Prompt Effectiveness
| Prompt | Assessment |
|---|---|
prompts/agent_system.md | Good — sandbox constraints and workflow steps are explicit. |
prompts/review_task.md | Updated in morning review (2026-03-03) to remove git fetch; no new issues. |
prompts/route.md | No issues surfaced today. |
No prompt changes needed.
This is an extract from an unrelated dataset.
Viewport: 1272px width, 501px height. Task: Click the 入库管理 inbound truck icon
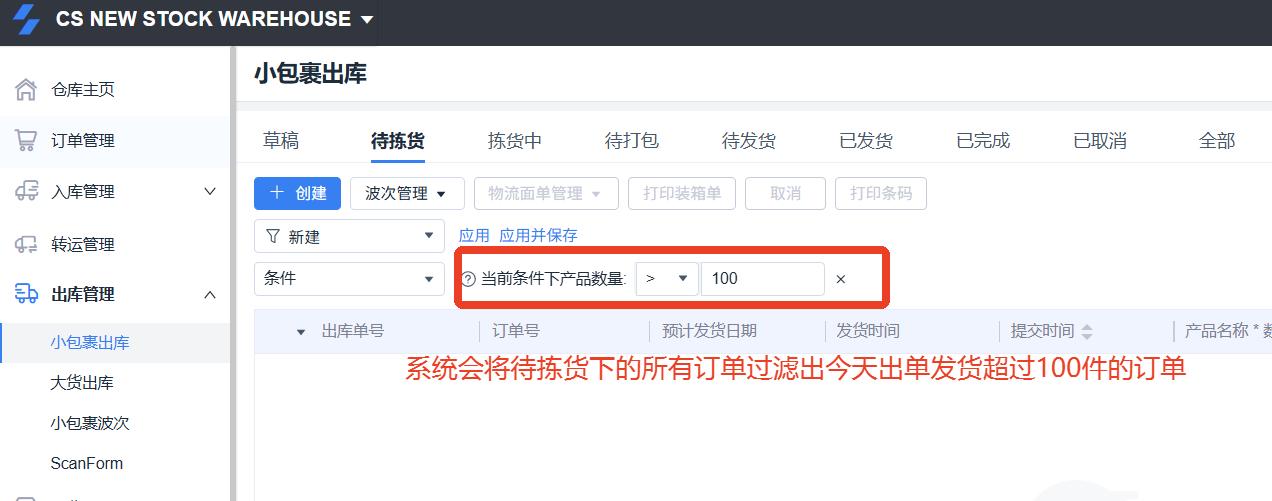click(26, 192)
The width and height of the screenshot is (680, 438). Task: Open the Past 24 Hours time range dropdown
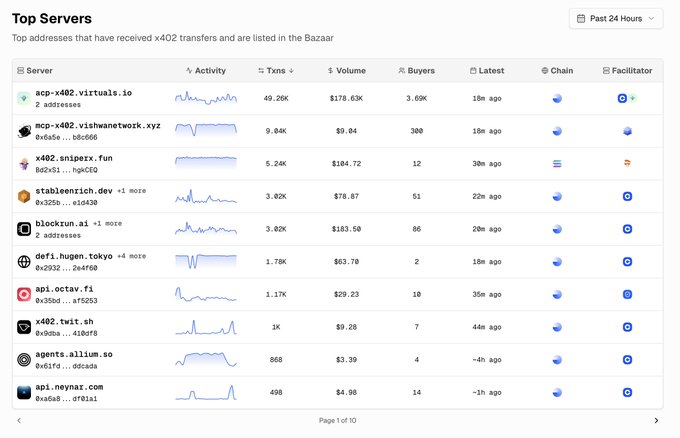(616, 18)
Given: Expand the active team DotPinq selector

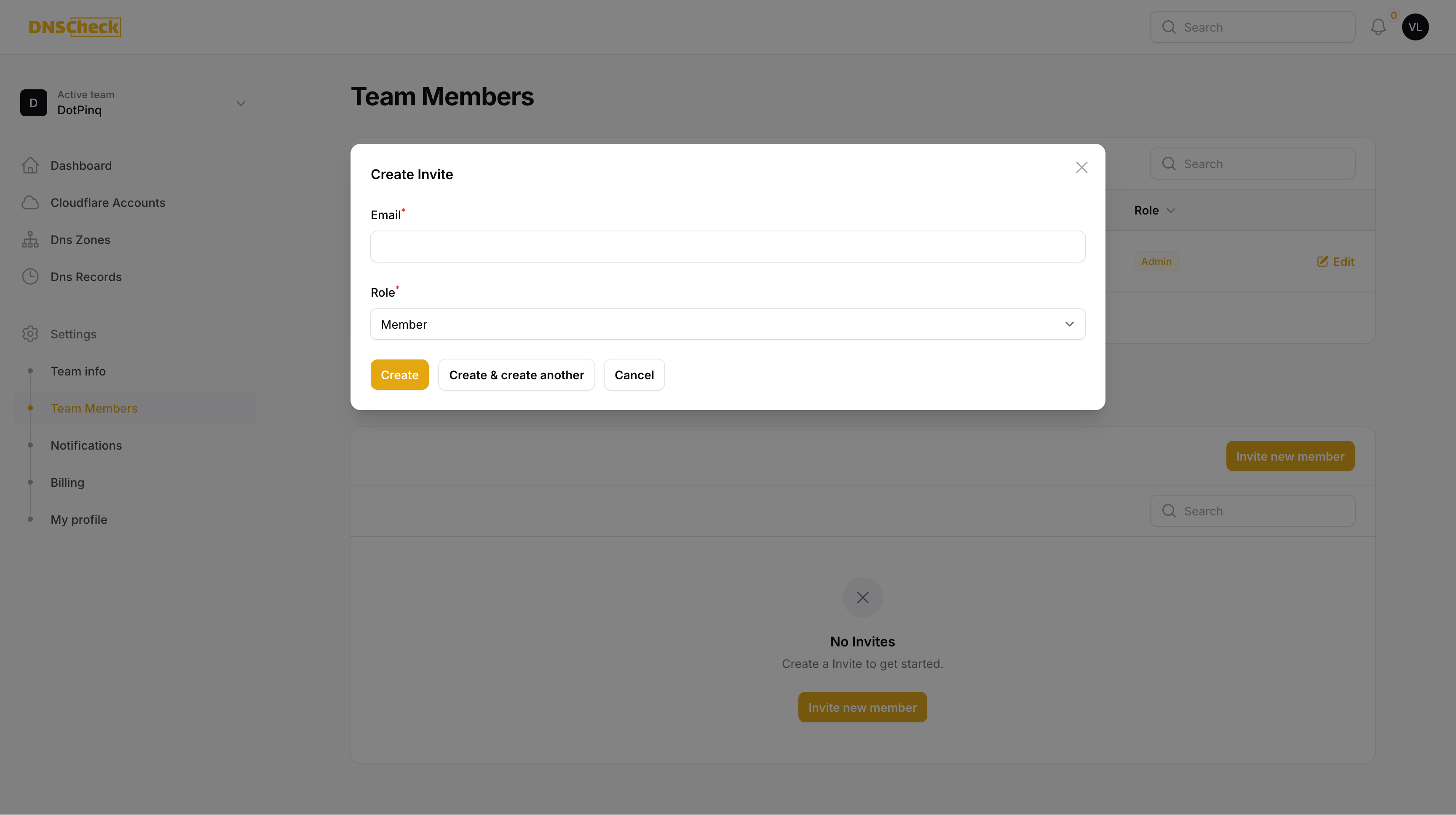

The 2026-03-03 alignment fix appears to be holding.
Routing Accuracy
- Only 3 open issues today; routing looks clean.
- #416 (PTY runner) correctly routed to
agent:claudegiven its complexity. - No misroutes observed.
Performance & Bottlenecks
- CI speed: Swatinem/rust-cache should meaningfully reduce build times; impact visible in next run.
- Token resolution: singleton replaces per-call
gh auth tokeninvocations — fewer subprocess spawns during high-traffic periods. - No lock contention or API rate-limit events observed in today's commit set.
New Issues Filed
Only 1 open issue beyond this retrospective:
| # | Title | Root Cause | Action |
|---|---|---|---|
| #416 | PTY runner broken | Fundamental design flaw — agent runs outside tmux | Remove PTY runner entirely; restore legacy runner as canonical |
No other new issues. The auth and CI fixes today were self-contained commits, not symptoms requiring separate issues.
Tomorrow's Priorities
- Remove PTY runner (#416) — this is the highest-priority reliability fix. Agents are currently broken unless users manually set
runner.pty.enabled: false. The removal is well-scoped: deletepty.rs, promotefallback.rsto canonical runner, removeportable-ptydep. - Reduce stuck detection thresholds —
no_session_stuck_timeout600s → 300s,stuck_timeout1800s → 900s. Low risk, high value for faster recovery. Still no open issue — check before filing. - Verify gitleaks is now active — confirm
GITLEAKS_CONFIGfix works end-to-end in next CI run.